Schlagwort: Verfassungsrechtliche Hürden

  • „Bevormundende Symbolpolitik“

    BERLIN // Die CDU / CSU-Bundestagsfraktion hat in ihrer Sitzung am 10. Dezember mehrheitlich für ein faktisch vollständiges Verbot der Werbung für Tabakprodukte und E-Zigaretten gestimmt. Betroffene Verbände zeigten sich enttäuscht über das Votum.

    Verfassungsrechtliche Hürden
    Jan Mücke, Hauptgeschäftsführer des Bundesverbands der Tabakwirtschaft und neuartiger Erzeugnisse (BVTE), verwies auf die hohen verfassungsrechtlichen Hürden, die einem Verbot entgegenstehen: „Das geplante Nutzungsverbot aller medialen Werbeplattformen bedeutet für die betroffenen Unternehmen faktisch ein Kommunikationsverbot in der allgemeinen Öffentlichkeit.
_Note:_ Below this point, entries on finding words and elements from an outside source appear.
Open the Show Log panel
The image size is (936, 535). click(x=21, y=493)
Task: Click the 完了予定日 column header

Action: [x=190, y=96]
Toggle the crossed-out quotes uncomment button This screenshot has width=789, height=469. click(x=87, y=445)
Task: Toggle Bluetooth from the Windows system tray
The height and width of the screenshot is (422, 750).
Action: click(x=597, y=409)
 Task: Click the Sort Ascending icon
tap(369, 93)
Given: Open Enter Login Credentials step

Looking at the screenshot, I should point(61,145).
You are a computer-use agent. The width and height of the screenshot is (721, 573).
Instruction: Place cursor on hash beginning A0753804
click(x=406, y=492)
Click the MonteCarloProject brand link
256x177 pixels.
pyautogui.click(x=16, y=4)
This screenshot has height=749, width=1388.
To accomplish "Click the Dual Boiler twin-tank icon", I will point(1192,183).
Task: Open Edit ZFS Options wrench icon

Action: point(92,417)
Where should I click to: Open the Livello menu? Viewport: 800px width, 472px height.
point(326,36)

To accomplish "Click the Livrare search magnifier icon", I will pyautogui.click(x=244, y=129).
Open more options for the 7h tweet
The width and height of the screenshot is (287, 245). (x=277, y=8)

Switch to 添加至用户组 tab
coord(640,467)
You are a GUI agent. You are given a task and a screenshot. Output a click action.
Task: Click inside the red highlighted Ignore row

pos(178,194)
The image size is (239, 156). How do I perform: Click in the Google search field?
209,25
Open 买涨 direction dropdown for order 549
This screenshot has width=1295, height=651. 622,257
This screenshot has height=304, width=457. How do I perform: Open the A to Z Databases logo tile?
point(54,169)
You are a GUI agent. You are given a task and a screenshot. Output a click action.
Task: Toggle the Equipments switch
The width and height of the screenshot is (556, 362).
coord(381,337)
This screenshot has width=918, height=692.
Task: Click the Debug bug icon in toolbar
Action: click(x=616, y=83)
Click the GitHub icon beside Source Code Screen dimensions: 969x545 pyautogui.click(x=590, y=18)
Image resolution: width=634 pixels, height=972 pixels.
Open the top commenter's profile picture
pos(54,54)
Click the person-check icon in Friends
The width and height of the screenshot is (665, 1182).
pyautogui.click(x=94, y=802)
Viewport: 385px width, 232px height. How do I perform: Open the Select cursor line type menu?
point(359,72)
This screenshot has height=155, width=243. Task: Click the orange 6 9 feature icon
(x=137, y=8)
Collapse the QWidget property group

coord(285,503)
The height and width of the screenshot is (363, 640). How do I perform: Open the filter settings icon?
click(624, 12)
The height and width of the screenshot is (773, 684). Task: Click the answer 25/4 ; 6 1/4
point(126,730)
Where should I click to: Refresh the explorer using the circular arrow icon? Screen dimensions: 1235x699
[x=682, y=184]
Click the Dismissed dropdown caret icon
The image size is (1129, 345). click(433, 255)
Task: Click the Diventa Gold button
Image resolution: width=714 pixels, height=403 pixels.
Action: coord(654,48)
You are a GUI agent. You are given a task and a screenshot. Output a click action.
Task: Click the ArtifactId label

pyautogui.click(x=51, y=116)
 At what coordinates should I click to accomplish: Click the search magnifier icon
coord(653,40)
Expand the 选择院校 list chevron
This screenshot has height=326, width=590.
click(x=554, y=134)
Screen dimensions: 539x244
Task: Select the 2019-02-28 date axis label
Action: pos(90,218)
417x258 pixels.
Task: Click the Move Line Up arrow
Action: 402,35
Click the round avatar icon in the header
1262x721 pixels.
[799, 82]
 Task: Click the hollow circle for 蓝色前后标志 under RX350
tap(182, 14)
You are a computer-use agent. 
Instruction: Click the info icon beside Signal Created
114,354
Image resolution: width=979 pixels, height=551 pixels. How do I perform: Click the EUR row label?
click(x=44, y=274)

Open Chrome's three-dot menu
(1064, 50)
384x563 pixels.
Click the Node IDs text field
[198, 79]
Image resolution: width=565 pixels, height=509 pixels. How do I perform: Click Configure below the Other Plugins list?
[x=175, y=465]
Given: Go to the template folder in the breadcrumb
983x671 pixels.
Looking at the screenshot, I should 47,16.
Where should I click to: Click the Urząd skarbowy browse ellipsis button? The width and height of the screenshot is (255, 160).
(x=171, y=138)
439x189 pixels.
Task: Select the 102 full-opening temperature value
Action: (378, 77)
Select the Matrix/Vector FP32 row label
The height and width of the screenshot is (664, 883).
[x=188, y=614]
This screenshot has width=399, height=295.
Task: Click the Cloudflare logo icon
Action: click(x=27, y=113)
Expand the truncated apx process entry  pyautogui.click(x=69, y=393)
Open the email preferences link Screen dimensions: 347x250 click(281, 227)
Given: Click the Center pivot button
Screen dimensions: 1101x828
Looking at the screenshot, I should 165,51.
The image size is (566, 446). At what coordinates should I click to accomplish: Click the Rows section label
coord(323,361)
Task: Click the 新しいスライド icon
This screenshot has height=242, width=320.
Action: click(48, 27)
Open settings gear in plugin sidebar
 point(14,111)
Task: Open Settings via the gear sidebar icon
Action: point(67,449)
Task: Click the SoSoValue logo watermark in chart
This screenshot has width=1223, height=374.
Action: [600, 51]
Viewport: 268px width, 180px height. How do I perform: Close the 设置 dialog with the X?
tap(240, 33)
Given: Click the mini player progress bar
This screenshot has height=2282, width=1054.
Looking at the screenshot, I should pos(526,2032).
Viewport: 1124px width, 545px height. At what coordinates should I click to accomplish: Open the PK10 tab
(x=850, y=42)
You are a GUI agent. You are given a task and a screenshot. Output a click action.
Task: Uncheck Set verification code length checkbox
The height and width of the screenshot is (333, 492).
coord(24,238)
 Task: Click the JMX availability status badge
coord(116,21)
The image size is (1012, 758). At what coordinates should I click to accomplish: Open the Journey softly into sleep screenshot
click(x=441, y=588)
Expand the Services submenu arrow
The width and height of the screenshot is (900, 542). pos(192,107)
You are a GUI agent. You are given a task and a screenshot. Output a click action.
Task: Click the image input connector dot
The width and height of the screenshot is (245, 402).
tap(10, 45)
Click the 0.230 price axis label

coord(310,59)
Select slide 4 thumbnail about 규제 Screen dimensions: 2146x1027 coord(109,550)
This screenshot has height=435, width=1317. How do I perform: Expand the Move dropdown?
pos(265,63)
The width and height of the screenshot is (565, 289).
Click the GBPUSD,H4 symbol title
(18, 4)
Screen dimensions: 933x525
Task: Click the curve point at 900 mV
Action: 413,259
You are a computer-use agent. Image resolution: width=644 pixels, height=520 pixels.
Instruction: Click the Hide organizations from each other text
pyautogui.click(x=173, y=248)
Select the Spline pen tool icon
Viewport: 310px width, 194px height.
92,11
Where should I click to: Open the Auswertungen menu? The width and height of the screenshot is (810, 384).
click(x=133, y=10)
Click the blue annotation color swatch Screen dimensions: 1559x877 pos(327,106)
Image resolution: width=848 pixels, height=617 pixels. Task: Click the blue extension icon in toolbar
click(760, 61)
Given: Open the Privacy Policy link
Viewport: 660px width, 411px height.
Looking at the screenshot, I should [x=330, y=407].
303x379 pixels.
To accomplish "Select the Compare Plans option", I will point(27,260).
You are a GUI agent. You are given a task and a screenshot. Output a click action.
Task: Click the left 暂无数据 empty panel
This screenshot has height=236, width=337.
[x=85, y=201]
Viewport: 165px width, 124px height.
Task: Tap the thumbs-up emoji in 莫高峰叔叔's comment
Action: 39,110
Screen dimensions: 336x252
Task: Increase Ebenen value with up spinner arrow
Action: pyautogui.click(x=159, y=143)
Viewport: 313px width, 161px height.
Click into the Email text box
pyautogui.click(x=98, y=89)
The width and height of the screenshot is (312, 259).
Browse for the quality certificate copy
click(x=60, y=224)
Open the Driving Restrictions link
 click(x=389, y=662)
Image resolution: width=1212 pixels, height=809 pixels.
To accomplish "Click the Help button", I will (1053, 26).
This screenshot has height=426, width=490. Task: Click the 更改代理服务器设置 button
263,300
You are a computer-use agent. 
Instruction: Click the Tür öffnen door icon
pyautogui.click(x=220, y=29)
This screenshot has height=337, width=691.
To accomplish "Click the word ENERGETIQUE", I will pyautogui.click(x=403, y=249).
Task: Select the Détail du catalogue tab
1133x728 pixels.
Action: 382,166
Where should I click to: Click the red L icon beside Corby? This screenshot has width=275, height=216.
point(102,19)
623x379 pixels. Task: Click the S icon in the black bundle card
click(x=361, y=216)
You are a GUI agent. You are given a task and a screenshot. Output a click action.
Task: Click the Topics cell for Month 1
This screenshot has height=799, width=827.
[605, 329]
Für diese beispiellosen Einschränkungen der Grundrechte der Meinungs- und Berufsfreiheit des Grundgesetzes fehlt eine verfassungsrechtliche Rechtfertigung.“

    Mücke kritisierte zudem, dass die Außenwerbung für potenziell risikoreduzierte Produkte wie E-Zigaretten und Tabakerhitzer ebenfalls verboten werden solle: „Diese Verbote wären nicht nur ein verfassungsrechtlich fragwürdiger Eingriff in die Grundregeln freier Märkte. Das geplante Außenwerbeverbot für E-Zigaretten und Tabakerhitzer bedeutet zugleich einen gesundheitspolitischen Rückschritt. Die Verbraucher können zukünftig kaum noch über die geringere Schädlichkeit dieser Produkte informiert werden.“


    Verbotspolitik

    Angesichts der Tragweite der Entscheidung müsse nun die Werbe-, Tabak- und E-Zigarettenwirtschaft ihre Argumente gegen die geplanten Verbote vorbringen können. Die Abgeordneten hätten ein Recht darauf, sich vor einer Abstimmung ein umfassendes Bild zu machen. Es sei insbesondere zu befürchten, dass die neue Verbotspolitik nicht bei Tabak und E-Zigaretten halt machen werde und zu weiteren Werberestriktionen führen werde – etwa für alkoholische Getränke.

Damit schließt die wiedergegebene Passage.